Anthony P. Ashton, senior associate general counsel for the NAACP, said that by removing the ban, the legislature could impact future elections.
“You could redistrict every two years if you wanted,” Ashton said.
Attorneys for the state argued that Gov. Bill Lee’s call for a special session accounted for the change, making it within the legislature’s authority.
More: Redistricting continuing coverage
The NAACP also pointed to previous arguments state election officials had made in court. When the group unsuccessfully challenged earlier maps, election officials testified that a change to the voting maps past April 7 would “wreak electoral chaos,” cause “voter confusion,” and “risk disenfranchisement of voters.” The legislature approved the new map on May 7.
“’Don’t believe what I said before; believe what I’m saying now. When I won last time, and I said this?
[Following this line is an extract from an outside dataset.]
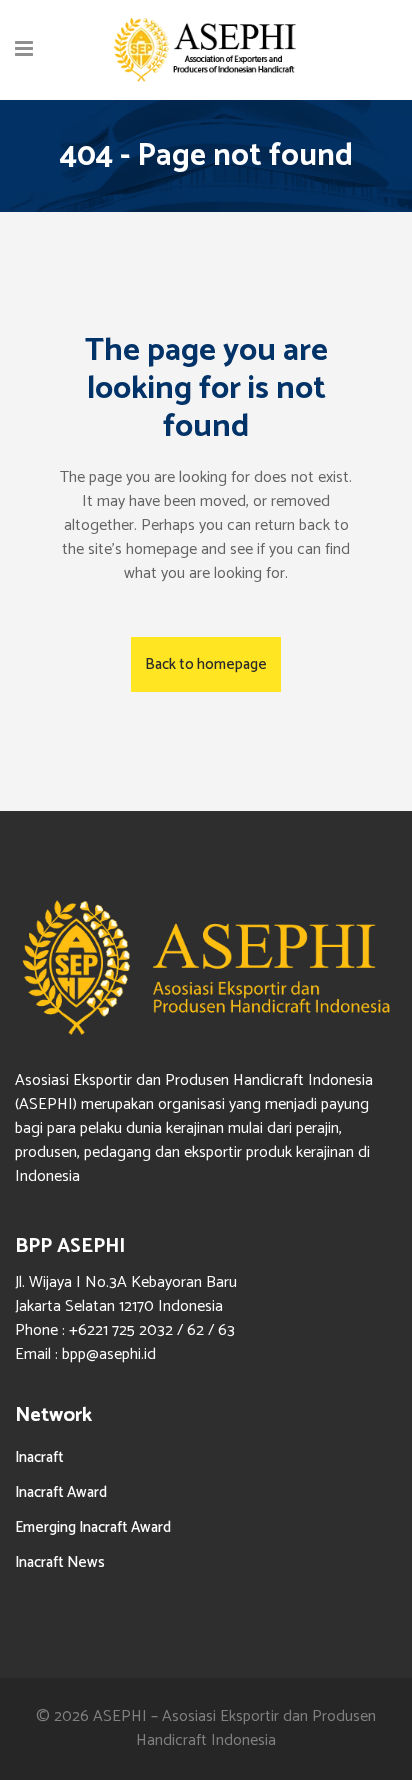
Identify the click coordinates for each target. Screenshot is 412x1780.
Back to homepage (206, 664)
Oh, that was nonsense’,” Ashton said.
Taylor Meehan, arguing for the state of Tennessee, said the cases are different because the legislature accounted for the extra cost to county governments, while a court-ordered change would not provide reimbursement.
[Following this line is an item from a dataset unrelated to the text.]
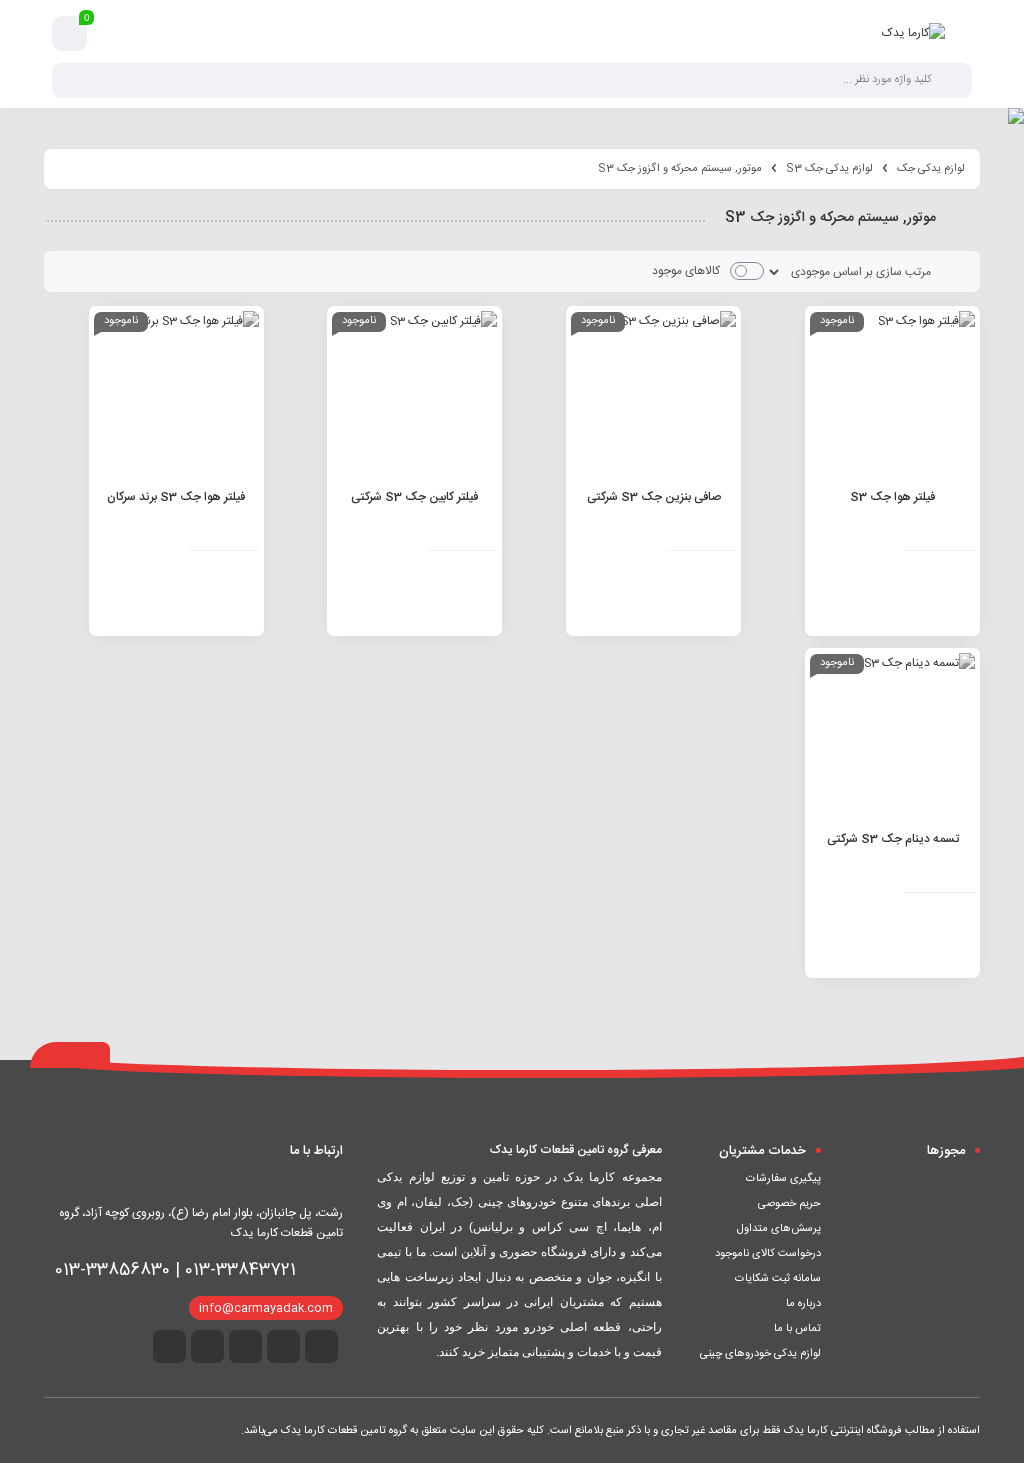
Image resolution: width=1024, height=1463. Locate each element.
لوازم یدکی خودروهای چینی (760, 1354)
“Those appropriations for overtime and for mailing notices, that’s the real difference,” Meehan said.
She estimated that by next week, every county except Davidson would have made all the changes necessary to carry out the new maps.
Nashville Chancellor Anne Martin, who represented Middle Tennessee on the panel, questioned Meehan about how the new map would impact candidates who are now in different districts compared to where they first started campaigning.
“Have you ever run for office before?” Martin asked. “Part of the analysis is: how much is it going to cost? How many voters do I need to reach? … As a candidate, you have to make a decision about whether or not it’s a winnable race based on a whole lot of factors, most of which, where are your votes going to come from?”
Meehan argued that a candidate doesn’t have “an interest in representing a particular constituency.”
One argument not mentioned in the courtroom was how the new map slices up the state’s only majority-Black voting district. Since a U.S. Supreme Court last month found that lawmakers don’t have to consider race when drawing district maps, the argument has become moot. But it’s still at the center of this case, Ashton said.
“That (split) was done, as far as we can tell, solely for purposes of making sure that the people of Memphis no longer can elect candidates of their choice,” Ashton told WPLN News.
Ashton said Memphis’s interests are different from the interests of surrounding rural areas, and with these maps in place, he argued Memphis will not have those interests represented in Congress.